(Work to complete) Everything from the line that contains "You are a computer-use" through the final line of the records should be written out exactly, and nothing outside that span.

(Provided records)
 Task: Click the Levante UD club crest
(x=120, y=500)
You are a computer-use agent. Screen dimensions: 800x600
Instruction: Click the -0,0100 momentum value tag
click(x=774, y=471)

(Response area)
You are a computer-use agent. Screen dimensions: 800x600
Instruction: Click the -0,0100 momentum value tag
click(x=774, y=471)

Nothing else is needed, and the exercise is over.